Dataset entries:

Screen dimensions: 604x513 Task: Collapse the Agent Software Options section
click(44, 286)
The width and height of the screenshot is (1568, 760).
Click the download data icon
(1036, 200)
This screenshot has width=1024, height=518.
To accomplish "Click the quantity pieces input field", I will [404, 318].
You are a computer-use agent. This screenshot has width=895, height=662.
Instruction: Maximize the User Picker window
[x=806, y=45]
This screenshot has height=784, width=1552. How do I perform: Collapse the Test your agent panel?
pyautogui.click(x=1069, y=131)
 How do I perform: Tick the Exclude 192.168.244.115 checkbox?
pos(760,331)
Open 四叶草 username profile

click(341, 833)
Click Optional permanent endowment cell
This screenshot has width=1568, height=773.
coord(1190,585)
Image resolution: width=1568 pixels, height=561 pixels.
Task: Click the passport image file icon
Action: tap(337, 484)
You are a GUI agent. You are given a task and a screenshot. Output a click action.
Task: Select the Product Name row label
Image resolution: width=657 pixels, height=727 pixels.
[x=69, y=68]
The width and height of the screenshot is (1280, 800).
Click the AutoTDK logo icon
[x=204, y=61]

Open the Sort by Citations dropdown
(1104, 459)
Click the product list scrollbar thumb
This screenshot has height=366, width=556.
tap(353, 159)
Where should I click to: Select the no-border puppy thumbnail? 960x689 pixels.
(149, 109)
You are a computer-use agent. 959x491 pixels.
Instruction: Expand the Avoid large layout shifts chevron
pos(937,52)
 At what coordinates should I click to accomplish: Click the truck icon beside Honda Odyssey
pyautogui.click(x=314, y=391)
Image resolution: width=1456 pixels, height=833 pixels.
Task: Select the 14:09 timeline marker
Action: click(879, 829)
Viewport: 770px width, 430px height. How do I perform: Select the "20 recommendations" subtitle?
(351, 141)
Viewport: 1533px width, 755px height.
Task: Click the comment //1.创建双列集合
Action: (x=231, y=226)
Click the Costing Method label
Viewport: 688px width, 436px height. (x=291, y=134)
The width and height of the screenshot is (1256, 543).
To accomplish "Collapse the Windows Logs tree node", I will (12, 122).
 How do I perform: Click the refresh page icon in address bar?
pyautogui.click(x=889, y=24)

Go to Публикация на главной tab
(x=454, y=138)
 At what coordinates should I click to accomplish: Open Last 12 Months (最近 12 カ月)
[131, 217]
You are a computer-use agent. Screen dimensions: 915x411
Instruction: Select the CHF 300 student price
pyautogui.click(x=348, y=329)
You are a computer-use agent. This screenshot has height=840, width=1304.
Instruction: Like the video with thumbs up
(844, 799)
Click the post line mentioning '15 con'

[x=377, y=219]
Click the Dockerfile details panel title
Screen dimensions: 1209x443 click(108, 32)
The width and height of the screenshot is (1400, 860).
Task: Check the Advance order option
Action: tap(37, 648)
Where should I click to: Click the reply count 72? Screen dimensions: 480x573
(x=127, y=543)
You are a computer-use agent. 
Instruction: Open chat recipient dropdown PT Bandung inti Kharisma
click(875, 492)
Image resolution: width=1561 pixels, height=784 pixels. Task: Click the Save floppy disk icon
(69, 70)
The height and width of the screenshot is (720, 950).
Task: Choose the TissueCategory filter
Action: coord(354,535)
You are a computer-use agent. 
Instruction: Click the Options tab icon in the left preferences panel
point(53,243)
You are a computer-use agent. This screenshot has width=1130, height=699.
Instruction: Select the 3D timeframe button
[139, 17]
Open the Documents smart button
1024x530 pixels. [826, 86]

— Problem details —
Here the goal is to repeat each entry exactly.

— Task solution —
Screen dimensions: 604x513 Task: Collapse the Agent Software Options section
click(44, 286)
The width and height of the screenshot is (1568, 760).
Click the download data icon
(1036, 200)
This screenshot has width=1024, height=518.
To accomplish "Click the quantity pieces input field", I will [404, 318].
You are a computer-use agent. This screenshot has width=895, height=662.
Instruction: Maximize the User Picker window
[x=806, y=45]
This screenshot has height=784, width=1552. How do I perform: Collapse the Test your agent panel?
pyautogui.click(x=1069, y=131)
 How do I perform: Tick the Exclude 192.168.244.115 checkbox?
pos(760,331)
Open 四叶草 username profile

click(341, 833)
Click Optional permanent endowment cell
This screenshot has width=1568, height=773.
coord(1190,585)
Image resolution: width=1568 pixels, height=561 pixels.
Task: Click the passport image file icon
Action: tap(337, 484)
You are a GUI agent. You are given a task and a screenshot. Output a click action.
Task: Select the Product Name row label
Image resolution: width=657 pixels, height=727 pixels.
[x=69, y=68]
The width and height of the screenshot is (1280, 800).
Click the AutoTDK logo icon
[x=204, y=61]

Open the Sort by Citations dropdown
(1104, 459)
Click the product list scrollbar thumb
This screenshot has height=366, width=556.
tap(353, 159)
Where should I click to: Select the no-border puppy thumbnail? 960x689 pixels.
(149, 109)
You are a computer-use agent. 959x491 pixels.
Instruction: Expand the Avoid large layout shifts chevron
pos(937,52)
 At what coordinates should I click to accomplish: Click the truck icon beside Honda Odyssey
pyautogui.click(x=314, y=391)
Image resolution: width=1456 pixels, height=833 pixels.
Task: Select the 14:09 timeline marker
Action: click(879, 829)
Viewport: 770px width, 430px height. How do I perform: Select the "20 recommendations" subtitle?
(351, 141)
Viewport: 1533px width, 755px height.
Task: Click the comment //1.创建双列集合
Action: (x=231, y=226)
Click the Costing Method label
Viewport: 688px width, 436px height. (x=291, y=134)
The width and height of the screenshot is (1256, 543).
To accomplish "Collapse the Windows Logs tree node", I will (12, 122).
 How do I perform: Click the refresh page icon in address bar?
pyautogui.click(x=889, y=24)

Go to Публикация на главной tab
(x=454, y=138)
 At what coordinates should I click to accomplish: Open Last 12 Months (最近 12 カ月)
[131, 217]
You are a computer-use agent. Screen dimensions: 915x411
Instruction: Select the CHF 300 student price
pyautogui.click(x=348, y=329)
You are a computer-use agent. This screenshot has height=840, width=1304.
Instruction: Like the video with thumbs up
(844, 799)
Click the post line mentioning '15 con'

[x=377, y=219]
Click the Dockerfile details panel title
Screen dimensions: 1209x443 click(108, 32)
The width and height of the screenshot is (1400, 860).
Task: Check the Advance order option
Action: tap(37, 648)
Where should I click to: Click the reply count 72? Screen dimensions: 480x573
(x=127, y=543)
You are a computer-use agent. 
Instruction: Open chat recipient dropdown PT Bandung inti Kharisma
click(875, 492)
Image resolution: width=1561 pixels, height=784 pixels. Task: Click the Save floppy disk icon
(69, 70)
The height and width of the screenshot is (720, 950).
Task: Choose the TissueCategory filter
Action: coord(354,535)
You are a computer-use agent. 
Instruction: Click the Options tab icon in the left preferences panel
point(53,243)
You are a computer-use agent. This screenshot has width=1130, height=699.
Instruction: Select the 3D timeframe button
[139, 17]
Open the Documents smart button
1024x530 pixels. [826, 86]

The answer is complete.